The Bay of Fundy is yet another rift basin, which separates New Brunswick from Nova Scotia. It’s famous for its incredible tidal range, which exceeds 15 meters. We didn’t make it all the way to the north end of the bay where the range is the largest, and we didn’t have time to sit through an entire tidal cycle. Even so, the tides are impressive. The image at left shows the Harbor at Saint John about 90 minutes after low tide, as the tide was coming in. The image on the right was taken about 3 hours later, still more than an hour before high tide.
Even at the mouth of the bay there are pretty large tides. Tidal Falls is located in Maine northeast of Acadia National Park (there’s an overlook at 44.520198 N, 68.221869 W). Strong tidal currents flow through this area, complete with rapids. In the video clip below, the ocean is to the right, so the current is flowing away from the ocean on the incoming tide:
One of the major attractions in Saint John is Reversing Falls. During most of the year, the level of the Saint John River is higher than the Bay of Fundy’s low tide, and lower than high tide. That means that as the tide comes in it’s actually higher than the river and the water flows upstream, and that it reverses at low tide. Where the two bodies of water meet there is an almost continuous turbulent rapids. The only time it lets up is during the brief moments each day when the river and bay levels are the same.

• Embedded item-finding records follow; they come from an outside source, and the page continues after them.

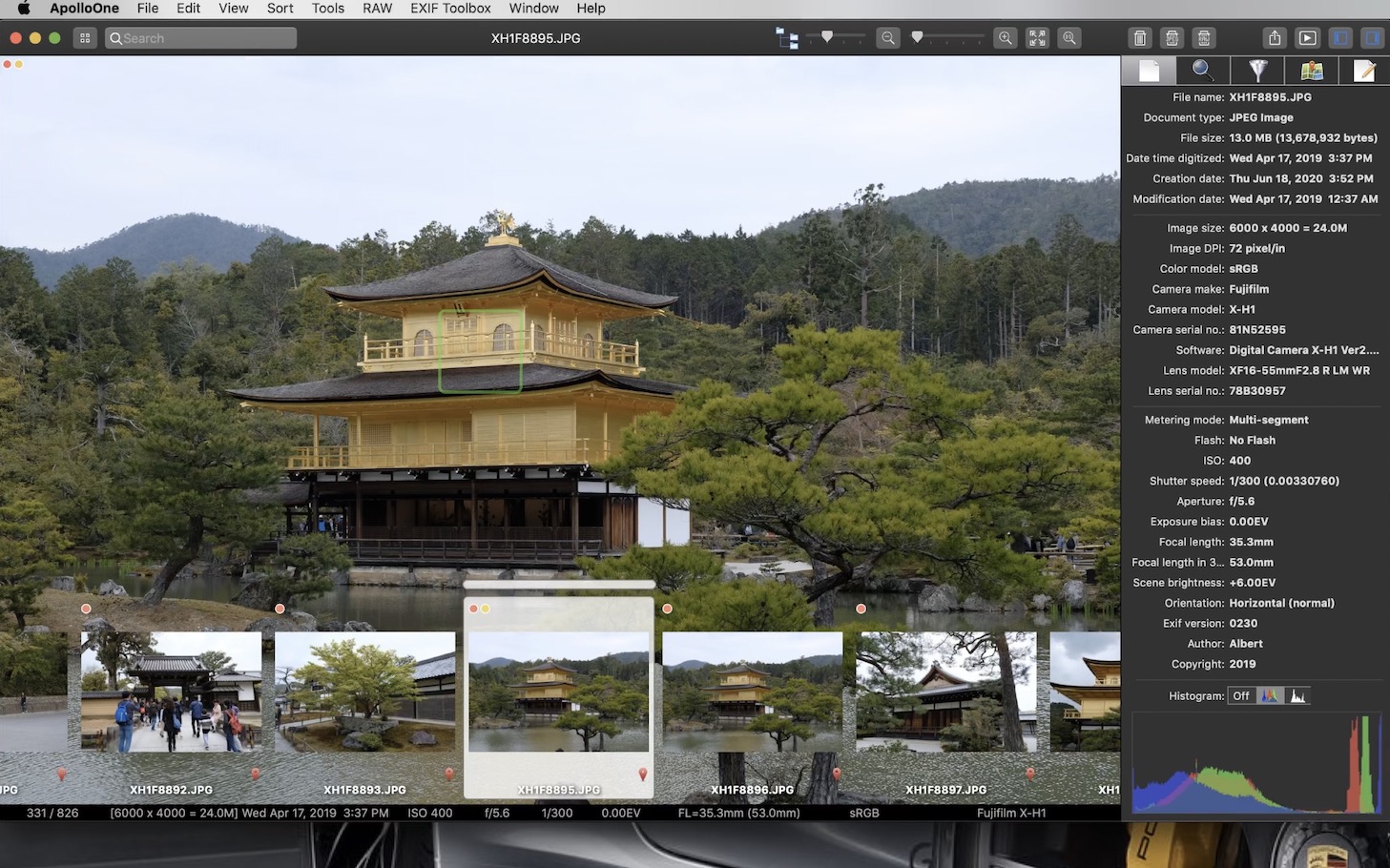Viewport: 1390px width, 868px height.
Task: Open the pencil edit-note inspector tab
Action: 1364,71
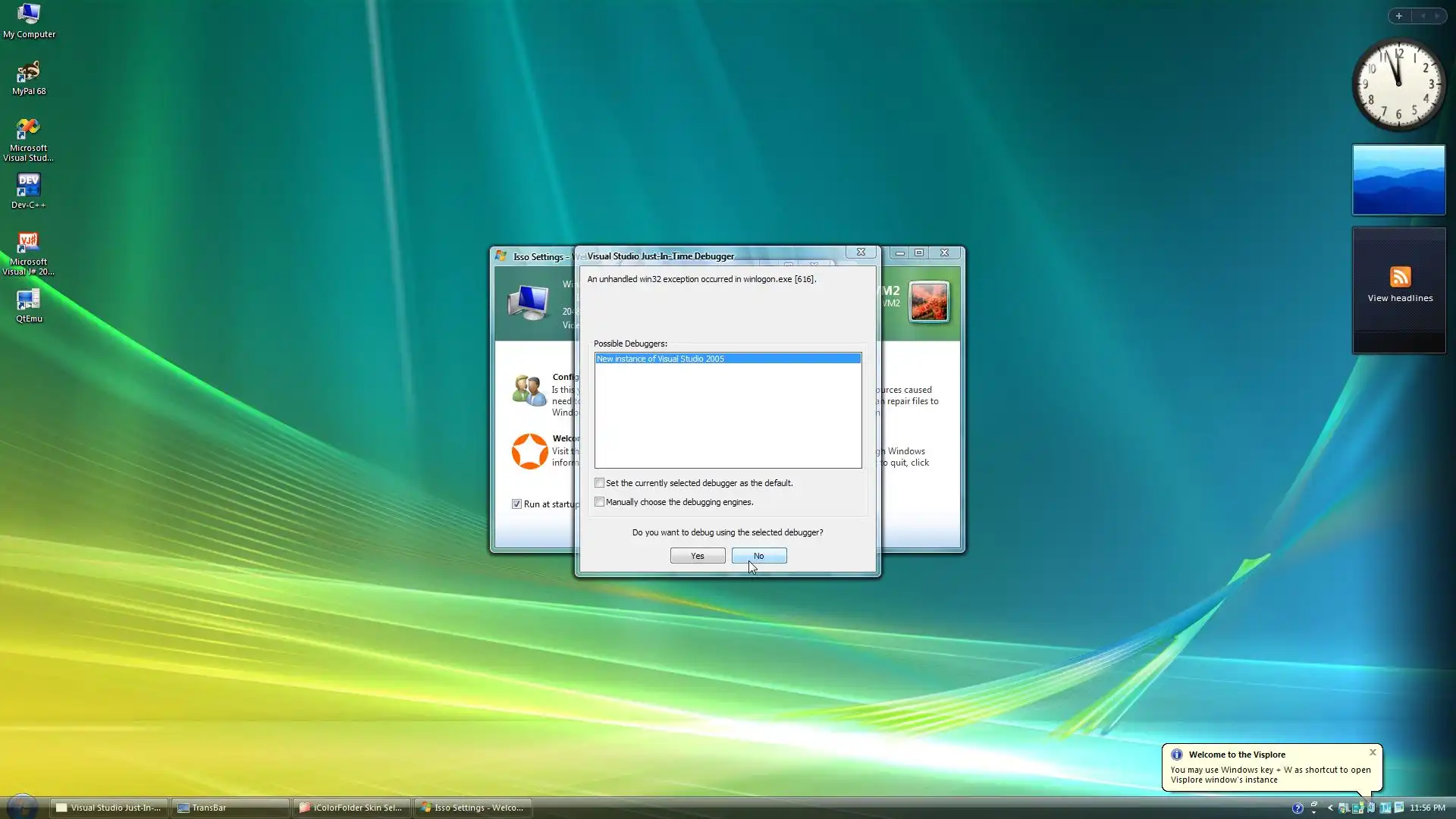Click the Start orb button
This screenshot has width=1456, height=819.
click(x=23, y=807)
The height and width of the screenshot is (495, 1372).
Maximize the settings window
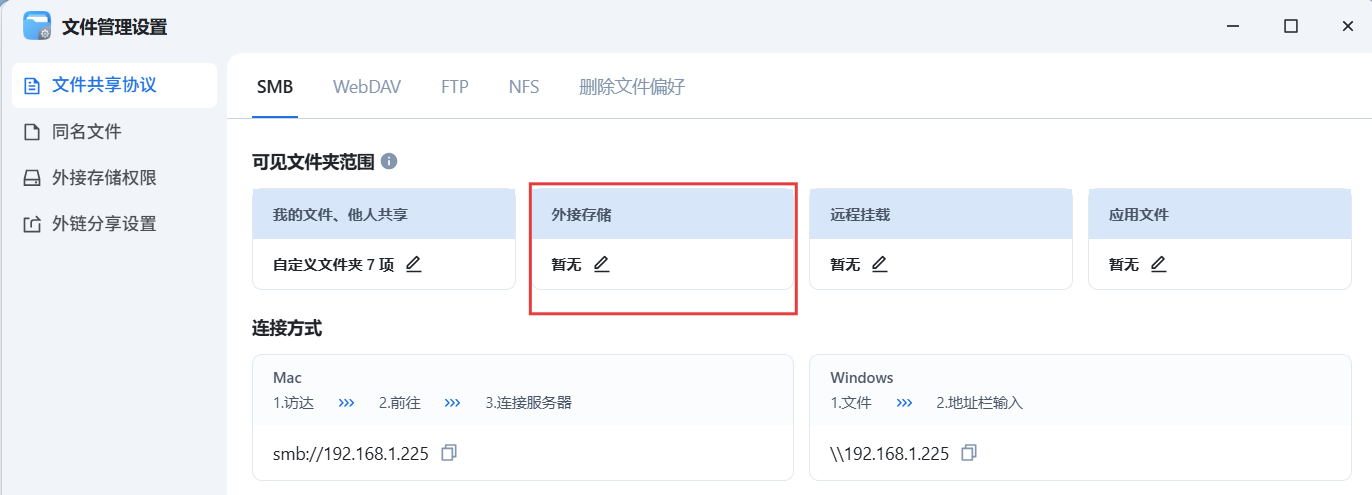tap(1291, 27)
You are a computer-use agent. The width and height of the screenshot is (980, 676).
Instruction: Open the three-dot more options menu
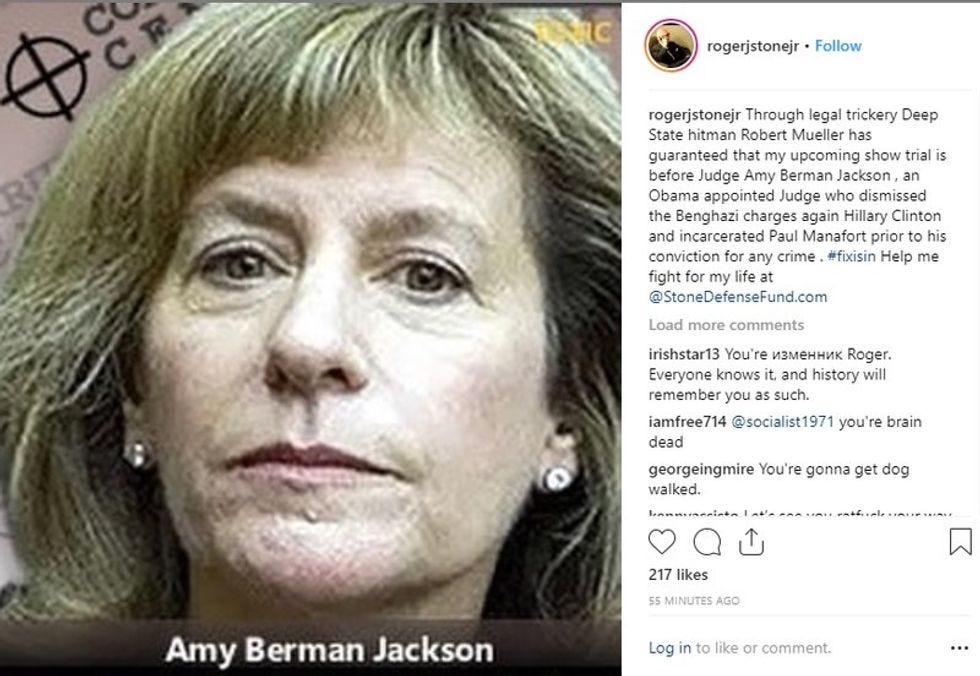(959, 648)
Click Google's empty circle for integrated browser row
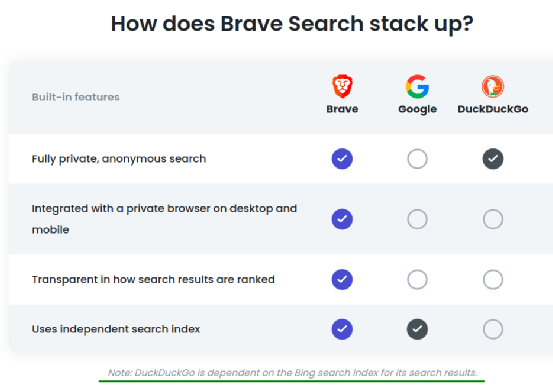This screenshot has height=392, width=553. pyautogui.click(x=417, y=219)
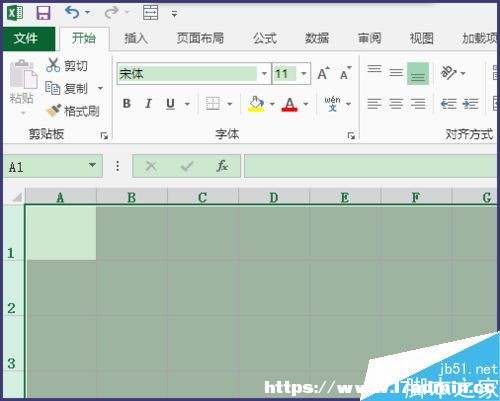Open the Insert Function fx button
Screen dimensions: 500x401
pos(222,166)
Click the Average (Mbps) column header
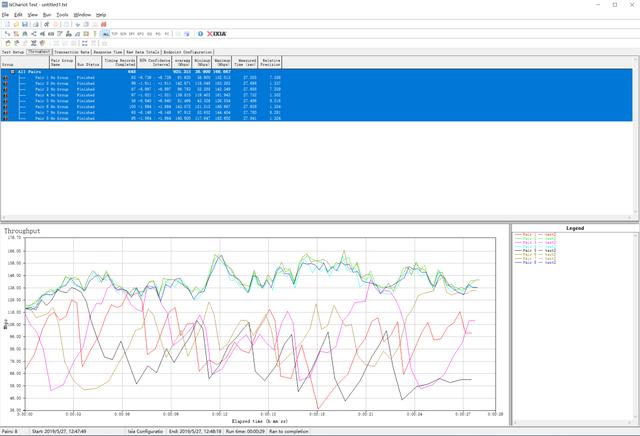This screenshot has width=640, height=436. [182, 61]
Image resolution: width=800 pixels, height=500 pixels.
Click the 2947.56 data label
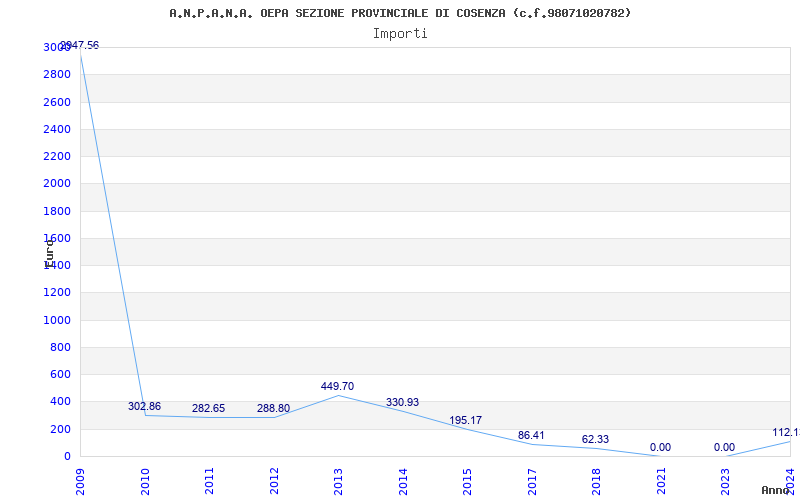pyautogui.click(x=80, y=45)
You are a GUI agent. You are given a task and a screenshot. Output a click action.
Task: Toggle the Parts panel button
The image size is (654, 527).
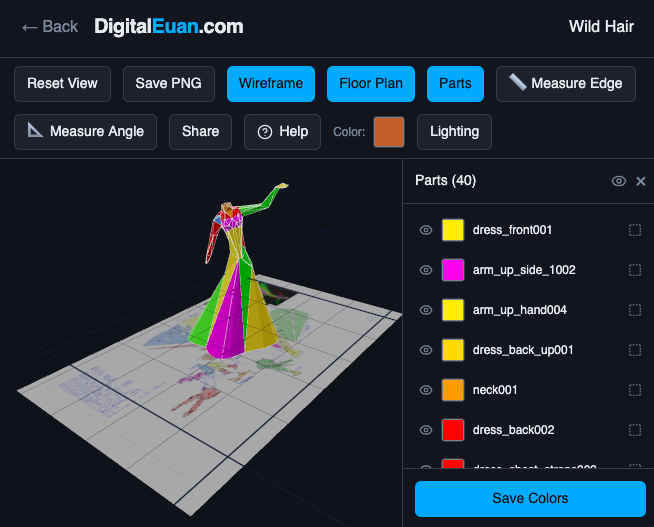pyautogui.click(x=455, y=84)
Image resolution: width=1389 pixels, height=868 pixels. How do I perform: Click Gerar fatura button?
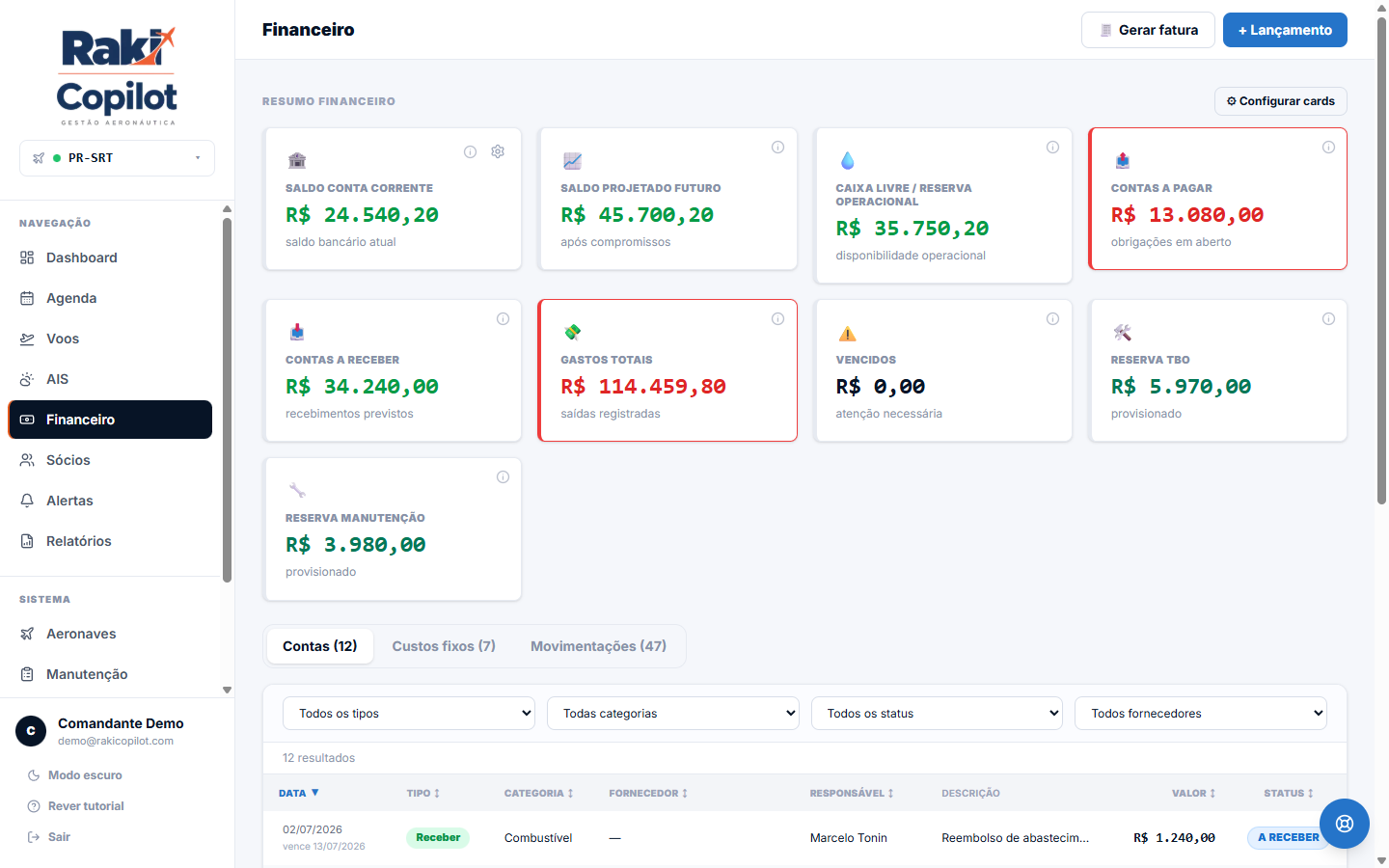tap(1148, 30)
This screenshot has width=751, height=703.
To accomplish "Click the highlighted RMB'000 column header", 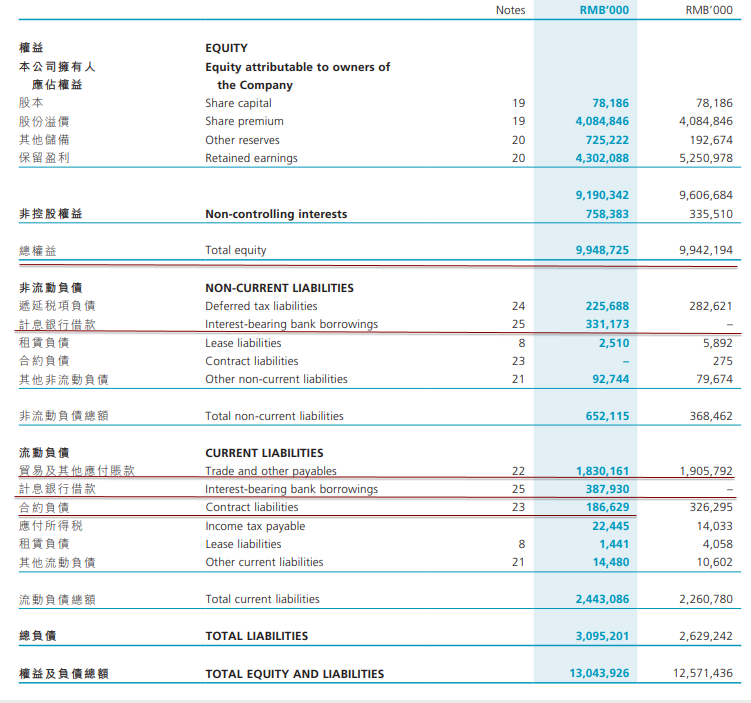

Of course, during the spring the river is swollen with runoff from melting snow and rain, so during most of May the river is higher than the bay even at high tide. But you still get the turbulent flow at the boundary of the two bodies of water, with whirlpools and standing waves:
At some point we plan to return to the Bay of Fundy, and spend some time at the north end of the bay observing the entire tidal range.